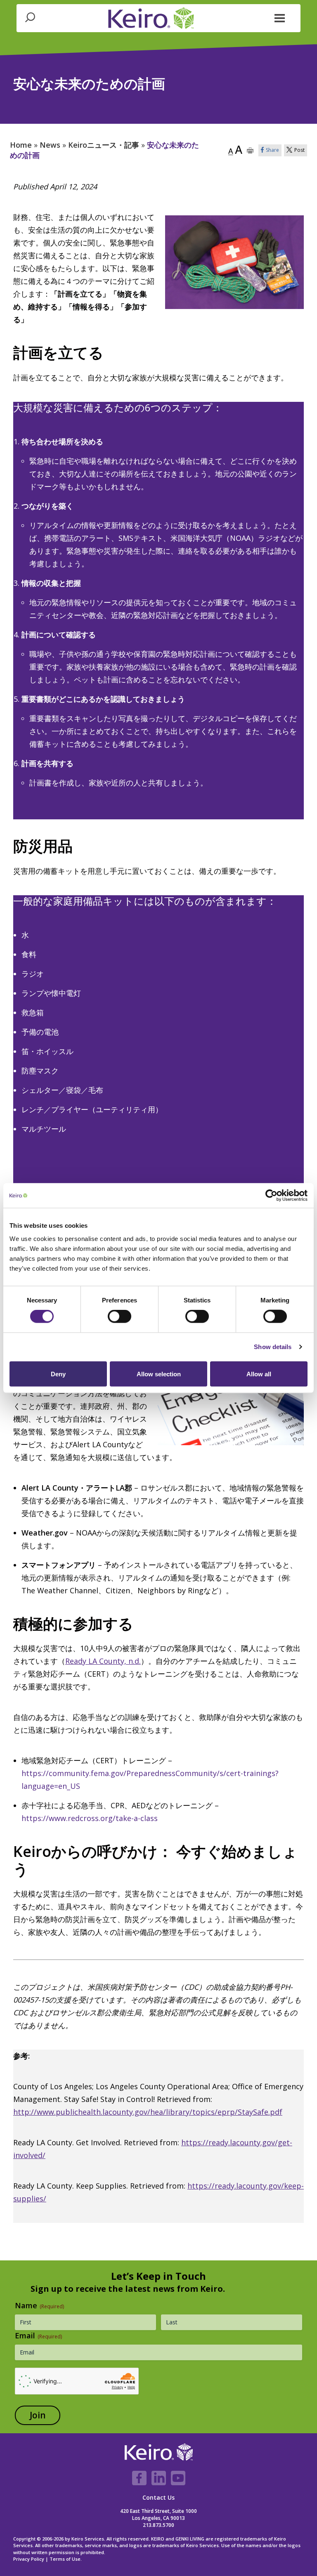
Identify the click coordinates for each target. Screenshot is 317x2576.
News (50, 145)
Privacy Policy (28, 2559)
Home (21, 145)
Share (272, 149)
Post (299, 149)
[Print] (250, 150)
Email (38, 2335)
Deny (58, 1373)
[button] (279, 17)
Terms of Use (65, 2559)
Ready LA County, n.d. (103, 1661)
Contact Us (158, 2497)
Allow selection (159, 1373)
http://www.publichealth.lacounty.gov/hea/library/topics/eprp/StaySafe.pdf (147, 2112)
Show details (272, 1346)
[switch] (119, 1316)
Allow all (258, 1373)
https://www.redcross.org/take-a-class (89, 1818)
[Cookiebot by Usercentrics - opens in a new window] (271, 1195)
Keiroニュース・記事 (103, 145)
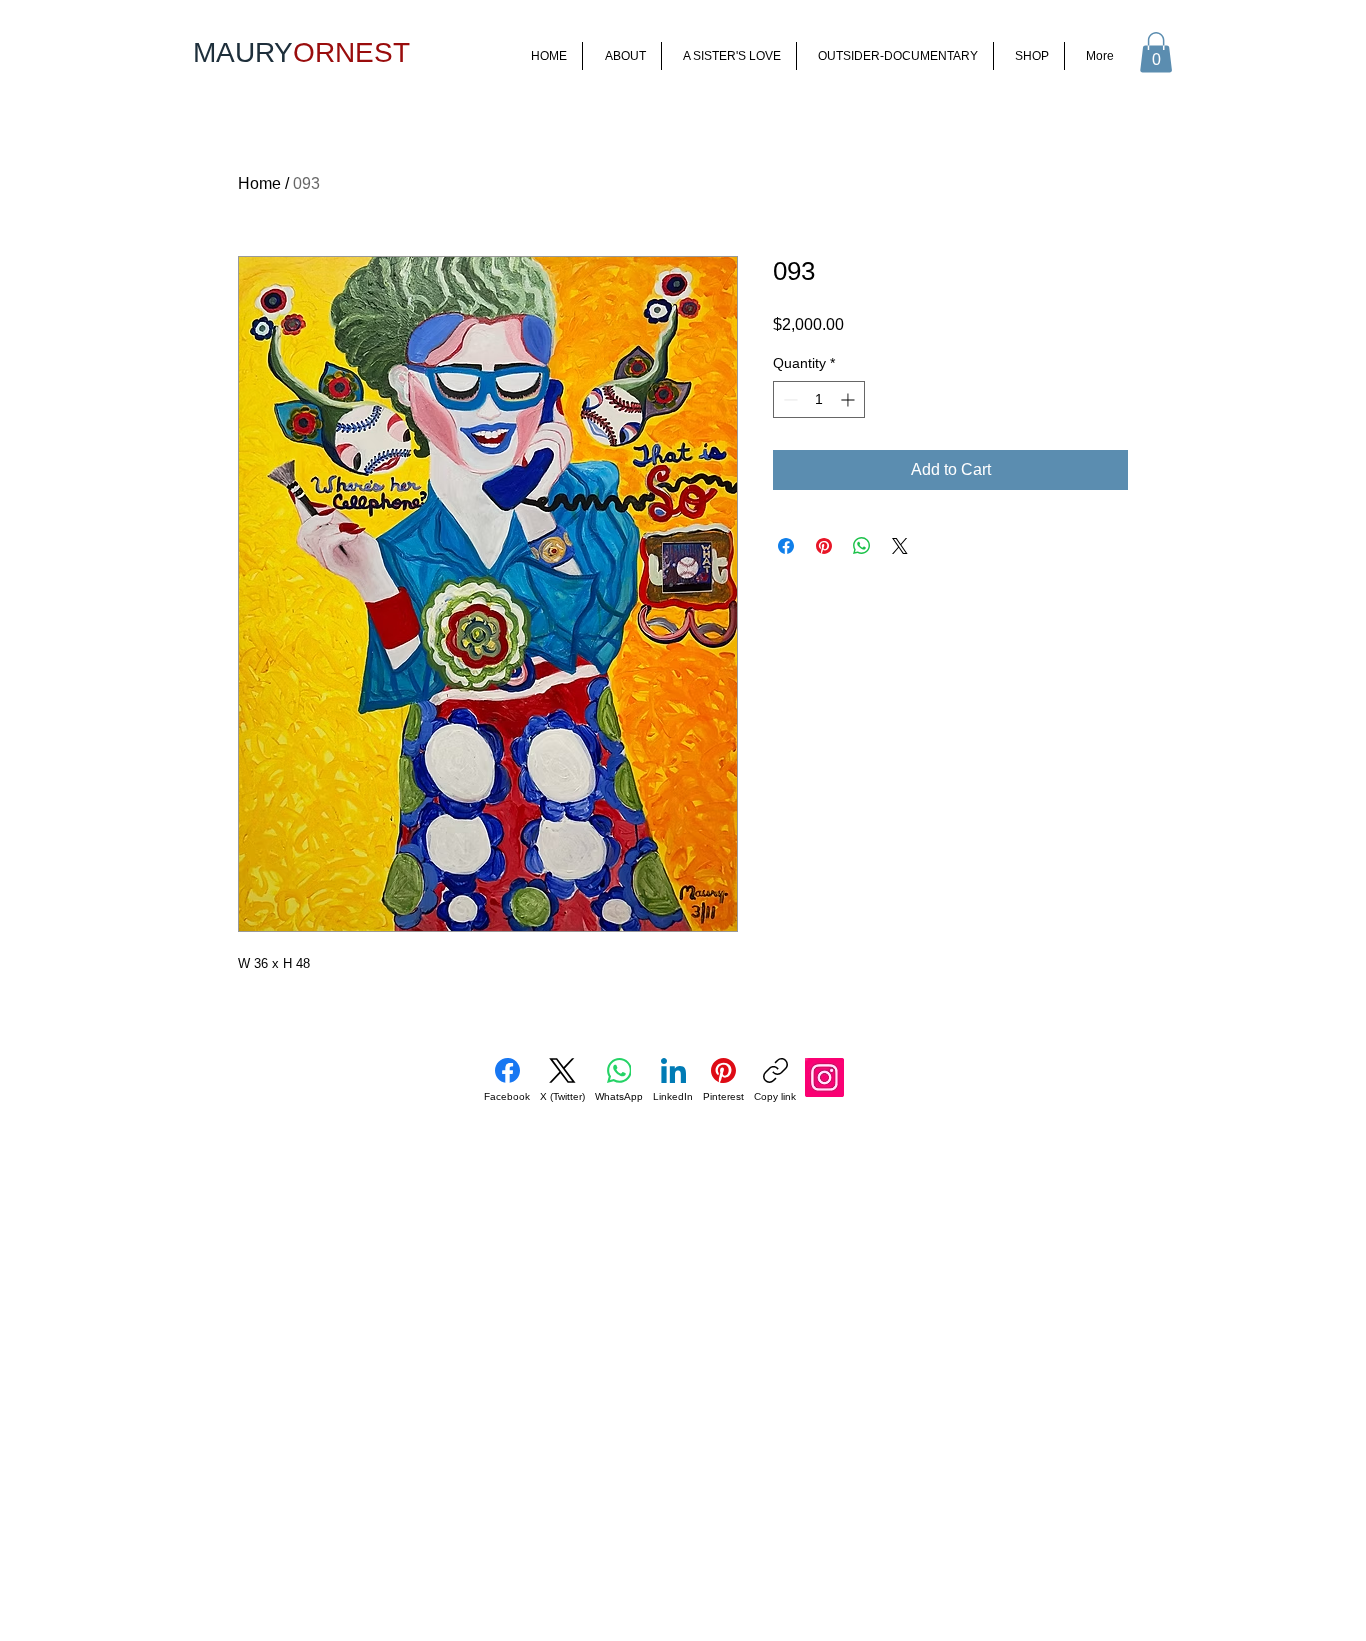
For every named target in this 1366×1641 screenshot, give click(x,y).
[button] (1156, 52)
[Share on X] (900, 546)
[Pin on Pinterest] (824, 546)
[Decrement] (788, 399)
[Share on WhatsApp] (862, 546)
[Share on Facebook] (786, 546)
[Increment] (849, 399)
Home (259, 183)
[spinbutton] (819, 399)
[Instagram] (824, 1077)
##############################
### Instructions to follow
Wherever a line in the data above holds the word "target", copy that line.

### Completed task
Identify the click coordinates for each target. Screenshot is 317x2576.
For every named target in this 1366×1641 screenshot, give click(x,y).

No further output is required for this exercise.